— YOUR GOAL —
Convert everything from the line containing "At what (x,y)" down to the end of the entries into a Markdown table with the columns "No." and "Text", numbering each row and omitting blank lines.

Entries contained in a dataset
· · · ·

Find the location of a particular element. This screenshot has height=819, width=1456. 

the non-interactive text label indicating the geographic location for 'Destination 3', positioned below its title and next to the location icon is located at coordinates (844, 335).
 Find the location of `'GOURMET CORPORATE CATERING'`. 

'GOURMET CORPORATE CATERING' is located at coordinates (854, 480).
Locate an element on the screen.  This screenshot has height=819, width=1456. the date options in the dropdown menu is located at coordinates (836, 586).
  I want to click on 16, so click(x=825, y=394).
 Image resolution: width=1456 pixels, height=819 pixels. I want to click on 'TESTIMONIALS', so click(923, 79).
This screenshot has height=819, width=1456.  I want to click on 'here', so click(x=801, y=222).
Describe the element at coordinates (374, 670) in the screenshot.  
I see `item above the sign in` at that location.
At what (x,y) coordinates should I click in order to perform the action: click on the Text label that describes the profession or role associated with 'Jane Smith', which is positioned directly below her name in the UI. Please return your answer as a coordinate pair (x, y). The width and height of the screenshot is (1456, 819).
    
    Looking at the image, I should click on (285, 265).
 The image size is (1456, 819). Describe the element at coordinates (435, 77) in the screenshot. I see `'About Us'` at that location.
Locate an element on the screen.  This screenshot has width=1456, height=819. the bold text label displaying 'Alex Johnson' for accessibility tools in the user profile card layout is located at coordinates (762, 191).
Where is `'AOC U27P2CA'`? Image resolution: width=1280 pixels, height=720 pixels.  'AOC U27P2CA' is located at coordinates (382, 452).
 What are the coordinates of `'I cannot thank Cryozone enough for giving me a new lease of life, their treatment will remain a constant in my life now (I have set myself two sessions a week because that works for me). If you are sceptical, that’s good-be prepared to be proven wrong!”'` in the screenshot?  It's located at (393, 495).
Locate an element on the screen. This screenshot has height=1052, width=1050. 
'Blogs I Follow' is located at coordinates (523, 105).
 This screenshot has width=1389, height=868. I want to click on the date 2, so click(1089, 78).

· · · ·

— OUTPUT OF THE EXERCISE —
| No. | Text |
|---|---|
| 1 | At what (x,y) coordinates should I click in order to perform the action: click on the Text label that describes the profession or role associated with 'Jane Smith', which is positioned directly below her name in the UI. Please return your answer as a coordinate pair (x, y). The width and height of the screenshot is (1456, 819). |
| 2 |     Looking at the image, I should click on (285, 265). |
| 3 |  The image size is (1456, 819). Describe the element at coordinates (435, 77) in the screenshot. I see `'About Us'` at that location. |
| 4 | Locate an element on the screen.  This screenshot has width=1456, height=819. the bold text label displaying 'Alex Johnson' for accessibility tools in the user profile card layout is located at coordinates (762, 191). |
| 5 | Where is `'AOC U27P2CA'`? Image resolution: width=1280 pixels, height=720 pixels.  'AOC U27P2CA' is located at coordinates (382, 452). |
| 6 |  What are the coordinates of `'I cannot thank Cryozone enough for giving me a new lease of life, their treatment will remain a constant in my life now (I have set myself two sessions a week because that works for me). If you are sceptical, that’s good-be prepared to be proven wrong!”'` in the screenshot?  It's located at (393, 495). |
| 7 | Locate an element on the screen. This screenshot has height=1052, width=1050.  |
| 8 | 'Blogs I Follow' is located at coordinates (523, 105). |
| 9 |  This screenshot has width=1389, height=868. I want to click on the date 2, so click(1089, 78). |